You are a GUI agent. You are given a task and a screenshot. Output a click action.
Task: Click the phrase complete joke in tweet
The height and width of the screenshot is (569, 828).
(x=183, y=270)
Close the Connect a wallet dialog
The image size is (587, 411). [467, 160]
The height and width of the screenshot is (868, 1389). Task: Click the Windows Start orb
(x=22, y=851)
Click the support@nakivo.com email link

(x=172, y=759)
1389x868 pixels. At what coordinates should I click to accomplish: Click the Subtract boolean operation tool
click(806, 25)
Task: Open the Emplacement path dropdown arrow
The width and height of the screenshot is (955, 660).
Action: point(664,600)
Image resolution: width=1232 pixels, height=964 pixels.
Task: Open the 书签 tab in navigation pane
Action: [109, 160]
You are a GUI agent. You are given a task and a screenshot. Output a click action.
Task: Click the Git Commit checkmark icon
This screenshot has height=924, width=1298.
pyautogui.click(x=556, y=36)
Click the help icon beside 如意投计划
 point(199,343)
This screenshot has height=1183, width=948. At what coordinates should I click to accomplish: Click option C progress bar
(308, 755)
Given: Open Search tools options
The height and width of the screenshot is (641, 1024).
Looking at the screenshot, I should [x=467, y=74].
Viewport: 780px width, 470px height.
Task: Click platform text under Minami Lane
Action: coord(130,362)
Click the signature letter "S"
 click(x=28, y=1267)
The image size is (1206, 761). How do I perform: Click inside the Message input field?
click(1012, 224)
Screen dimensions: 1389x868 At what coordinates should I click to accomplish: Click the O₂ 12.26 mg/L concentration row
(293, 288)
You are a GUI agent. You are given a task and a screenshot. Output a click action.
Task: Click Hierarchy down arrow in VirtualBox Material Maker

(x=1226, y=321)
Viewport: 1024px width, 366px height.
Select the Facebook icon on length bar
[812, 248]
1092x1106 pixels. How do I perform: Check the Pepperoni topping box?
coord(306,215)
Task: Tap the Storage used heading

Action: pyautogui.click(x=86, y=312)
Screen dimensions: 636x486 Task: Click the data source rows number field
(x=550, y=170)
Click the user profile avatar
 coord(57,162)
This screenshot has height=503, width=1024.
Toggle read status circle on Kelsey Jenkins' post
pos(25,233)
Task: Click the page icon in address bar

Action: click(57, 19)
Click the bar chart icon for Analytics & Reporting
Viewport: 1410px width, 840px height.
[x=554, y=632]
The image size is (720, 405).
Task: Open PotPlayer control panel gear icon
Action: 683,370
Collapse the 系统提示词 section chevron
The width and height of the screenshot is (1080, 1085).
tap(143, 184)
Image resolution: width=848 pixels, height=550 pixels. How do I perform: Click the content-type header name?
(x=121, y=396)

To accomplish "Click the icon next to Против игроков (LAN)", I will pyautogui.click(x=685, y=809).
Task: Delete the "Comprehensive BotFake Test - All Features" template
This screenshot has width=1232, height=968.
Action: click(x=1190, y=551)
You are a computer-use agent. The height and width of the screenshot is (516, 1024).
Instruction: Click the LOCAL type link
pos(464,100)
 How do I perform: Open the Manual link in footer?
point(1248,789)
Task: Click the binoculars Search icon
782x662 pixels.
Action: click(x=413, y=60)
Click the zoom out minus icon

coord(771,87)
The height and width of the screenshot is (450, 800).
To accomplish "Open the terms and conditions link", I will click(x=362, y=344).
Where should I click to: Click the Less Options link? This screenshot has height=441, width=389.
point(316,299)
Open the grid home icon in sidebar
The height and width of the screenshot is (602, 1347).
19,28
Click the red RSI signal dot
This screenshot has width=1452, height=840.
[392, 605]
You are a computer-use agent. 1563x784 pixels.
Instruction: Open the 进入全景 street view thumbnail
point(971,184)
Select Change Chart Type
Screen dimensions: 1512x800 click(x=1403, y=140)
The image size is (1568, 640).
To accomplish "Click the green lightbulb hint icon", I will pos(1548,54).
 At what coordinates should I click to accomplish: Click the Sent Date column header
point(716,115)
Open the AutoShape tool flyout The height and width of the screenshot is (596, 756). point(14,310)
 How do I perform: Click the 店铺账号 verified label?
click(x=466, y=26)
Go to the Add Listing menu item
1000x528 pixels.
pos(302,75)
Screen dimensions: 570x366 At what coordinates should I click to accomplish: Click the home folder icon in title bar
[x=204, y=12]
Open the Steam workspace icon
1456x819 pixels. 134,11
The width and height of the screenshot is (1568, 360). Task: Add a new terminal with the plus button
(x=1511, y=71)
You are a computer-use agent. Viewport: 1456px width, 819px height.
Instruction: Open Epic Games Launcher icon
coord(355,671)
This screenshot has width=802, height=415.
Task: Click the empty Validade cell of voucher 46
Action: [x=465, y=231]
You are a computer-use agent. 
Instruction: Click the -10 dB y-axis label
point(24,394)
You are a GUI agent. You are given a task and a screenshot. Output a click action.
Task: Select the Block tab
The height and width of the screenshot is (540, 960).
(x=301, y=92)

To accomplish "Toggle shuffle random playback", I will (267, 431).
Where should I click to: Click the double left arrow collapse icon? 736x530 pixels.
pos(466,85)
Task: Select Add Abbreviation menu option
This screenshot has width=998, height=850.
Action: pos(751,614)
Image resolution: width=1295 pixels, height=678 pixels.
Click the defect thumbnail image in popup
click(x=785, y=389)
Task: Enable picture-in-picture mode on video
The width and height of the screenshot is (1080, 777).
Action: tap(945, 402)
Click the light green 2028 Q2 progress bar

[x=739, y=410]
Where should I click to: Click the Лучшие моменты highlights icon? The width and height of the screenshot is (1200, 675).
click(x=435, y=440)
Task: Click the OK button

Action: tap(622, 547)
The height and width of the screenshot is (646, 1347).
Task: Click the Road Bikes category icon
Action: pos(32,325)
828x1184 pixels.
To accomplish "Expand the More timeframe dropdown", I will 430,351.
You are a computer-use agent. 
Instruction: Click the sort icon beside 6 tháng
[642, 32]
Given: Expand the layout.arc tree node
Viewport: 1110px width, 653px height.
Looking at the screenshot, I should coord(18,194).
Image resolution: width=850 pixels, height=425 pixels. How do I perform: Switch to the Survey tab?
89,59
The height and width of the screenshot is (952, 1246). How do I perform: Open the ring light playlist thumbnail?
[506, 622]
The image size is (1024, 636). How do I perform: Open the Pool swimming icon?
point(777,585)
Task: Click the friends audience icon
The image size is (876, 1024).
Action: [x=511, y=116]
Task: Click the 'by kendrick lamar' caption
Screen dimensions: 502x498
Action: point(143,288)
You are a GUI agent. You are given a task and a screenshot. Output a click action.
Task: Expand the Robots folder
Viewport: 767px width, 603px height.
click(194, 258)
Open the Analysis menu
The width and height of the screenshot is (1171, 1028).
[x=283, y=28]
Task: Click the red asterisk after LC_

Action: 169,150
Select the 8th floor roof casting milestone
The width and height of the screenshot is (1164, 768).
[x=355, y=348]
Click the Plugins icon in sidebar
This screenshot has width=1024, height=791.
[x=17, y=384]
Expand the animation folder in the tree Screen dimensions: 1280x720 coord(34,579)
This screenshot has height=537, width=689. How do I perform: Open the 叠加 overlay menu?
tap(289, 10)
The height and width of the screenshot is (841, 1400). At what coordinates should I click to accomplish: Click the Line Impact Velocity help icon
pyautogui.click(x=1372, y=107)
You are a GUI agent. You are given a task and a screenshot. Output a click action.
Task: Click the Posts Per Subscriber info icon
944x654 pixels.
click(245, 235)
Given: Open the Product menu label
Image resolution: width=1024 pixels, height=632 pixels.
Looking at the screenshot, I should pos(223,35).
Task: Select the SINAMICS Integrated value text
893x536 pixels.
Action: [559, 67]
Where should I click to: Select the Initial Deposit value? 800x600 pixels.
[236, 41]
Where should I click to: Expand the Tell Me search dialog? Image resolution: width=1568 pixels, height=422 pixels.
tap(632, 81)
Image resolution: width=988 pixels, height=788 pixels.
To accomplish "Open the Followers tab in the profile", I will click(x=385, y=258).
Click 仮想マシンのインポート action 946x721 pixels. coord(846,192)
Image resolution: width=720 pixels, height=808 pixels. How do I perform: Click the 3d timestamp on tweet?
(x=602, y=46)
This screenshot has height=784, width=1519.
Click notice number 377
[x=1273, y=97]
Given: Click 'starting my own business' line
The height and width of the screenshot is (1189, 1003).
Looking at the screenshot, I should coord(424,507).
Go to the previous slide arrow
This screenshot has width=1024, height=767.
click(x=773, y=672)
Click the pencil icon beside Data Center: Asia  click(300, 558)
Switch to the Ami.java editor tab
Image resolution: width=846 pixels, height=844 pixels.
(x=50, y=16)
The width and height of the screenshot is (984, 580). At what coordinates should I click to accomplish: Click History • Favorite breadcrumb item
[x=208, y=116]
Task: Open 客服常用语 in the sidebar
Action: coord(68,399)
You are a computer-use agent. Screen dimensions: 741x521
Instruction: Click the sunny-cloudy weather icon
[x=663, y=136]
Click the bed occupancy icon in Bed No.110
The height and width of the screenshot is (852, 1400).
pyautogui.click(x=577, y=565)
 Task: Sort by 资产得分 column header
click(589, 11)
..............................
• REQUIREMENTS: Turn the material, from the line containing "Task: Click the red asterisk after LC_" down through the line containing "pyautogui.click(x=1372, y=107)", into a Markdown table with the columns Index and Text. Number each row and skip blank lines.

• SOLUTION TO THIS EXERCISE:
| Index | Text |
|---|---|
| 1 | Task: Click the red asterisk after LC_ |
| 2 | Action: 169,150 |
| 3 | Select the 8th floor roof casting milestone |
| 4 | The width and height of the screenshot is (1164, 768). |
| 5 | [x=355, y=348] |
| 6 | Click the Plugins icon in sidebar |
| 7 | This screenshot has width=1024, height=791. |
| 8 | [x=17, y=384] |
| 9 | Expand the animation folder in the tree Screen dimensions: 1280x720 coord(34,579) |
| 10 | This screenshot has height=537, width=689. How do I perform: Open the 叠加 overlay menu? |
| 11 | tap(289, 10) |
| 12 | The height and width of the screenshot is (841, 1400). At what coordinates should I click to accomplish: Click the Line Impact Velocity help icon |
| 13 | pyautogui.click(x=1372, y=107) |